### Task item
The entries that follow include a run beginning at the line with "Given: Click the Barbados flag icon" and ending at the line with "This screenshot has width=716, height=402."; restate that run word for word and leave the rest out.

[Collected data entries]
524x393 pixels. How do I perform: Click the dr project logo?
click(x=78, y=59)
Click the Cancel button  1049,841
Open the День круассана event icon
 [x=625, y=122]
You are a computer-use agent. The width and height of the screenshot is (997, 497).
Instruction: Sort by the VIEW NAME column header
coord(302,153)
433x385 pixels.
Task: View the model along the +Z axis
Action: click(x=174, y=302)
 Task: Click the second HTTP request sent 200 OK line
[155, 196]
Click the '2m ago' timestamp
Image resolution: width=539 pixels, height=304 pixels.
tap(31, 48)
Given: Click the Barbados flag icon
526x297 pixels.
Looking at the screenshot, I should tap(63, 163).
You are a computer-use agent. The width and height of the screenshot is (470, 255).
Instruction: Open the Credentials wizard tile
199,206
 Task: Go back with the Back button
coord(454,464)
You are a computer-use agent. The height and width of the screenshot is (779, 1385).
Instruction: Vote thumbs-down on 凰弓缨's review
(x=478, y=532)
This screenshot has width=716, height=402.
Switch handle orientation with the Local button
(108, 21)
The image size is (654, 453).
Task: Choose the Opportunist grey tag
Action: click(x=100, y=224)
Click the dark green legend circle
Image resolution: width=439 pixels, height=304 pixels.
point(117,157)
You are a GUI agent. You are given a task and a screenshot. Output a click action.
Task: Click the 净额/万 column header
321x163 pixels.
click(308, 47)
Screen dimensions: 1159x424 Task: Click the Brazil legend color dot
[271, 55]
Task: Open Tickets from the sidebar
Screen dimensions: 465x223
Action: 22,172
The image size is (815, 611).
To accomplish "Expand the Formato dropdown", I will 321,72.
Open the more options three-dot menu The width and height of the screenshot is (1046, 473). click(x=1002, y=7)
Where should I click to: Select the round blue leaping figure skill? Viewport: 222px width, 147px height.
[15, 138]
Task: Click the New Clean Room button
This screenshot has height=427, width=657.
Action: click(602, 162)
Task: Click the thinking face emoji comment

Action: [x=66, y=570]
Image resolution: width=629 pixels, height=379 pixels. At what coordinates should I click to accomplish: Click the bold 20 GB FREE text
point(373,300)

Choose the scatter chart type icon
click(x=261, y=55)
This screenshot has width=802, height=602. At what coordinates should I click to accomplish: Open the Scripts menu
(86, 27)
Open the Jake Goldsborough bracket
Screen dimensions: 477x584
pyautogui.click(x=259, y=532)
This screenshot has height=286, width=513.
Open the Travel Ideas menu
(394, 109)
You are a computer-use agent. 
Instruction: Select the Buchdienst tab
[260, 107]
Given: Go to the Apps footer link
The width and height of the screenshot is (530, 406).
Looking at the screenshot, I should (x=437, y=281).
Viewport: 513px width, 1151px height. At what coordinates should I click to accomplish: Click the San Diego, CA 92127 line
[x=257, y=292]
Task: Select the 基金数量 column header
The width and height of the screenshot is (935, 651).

### Response for this exercise
Given: Click the Barbados flag icon
526x297 pixels.
Looking at the screenshot, I should tap(63, 163).
You are a computer-use agent. The width and height of the screenshot is (470, 255).
Instruction: Open the Credentials wizard tile
199,206
 Task: Go back with the Back button
coord(454,464)
You are a computer-use agent. The height and width of the screenshot is (779, 1385).
Instruction: Vote thumbs-down on 凰弓缨's review
(x=478, y=532)
This screenshot has width=716, height=402.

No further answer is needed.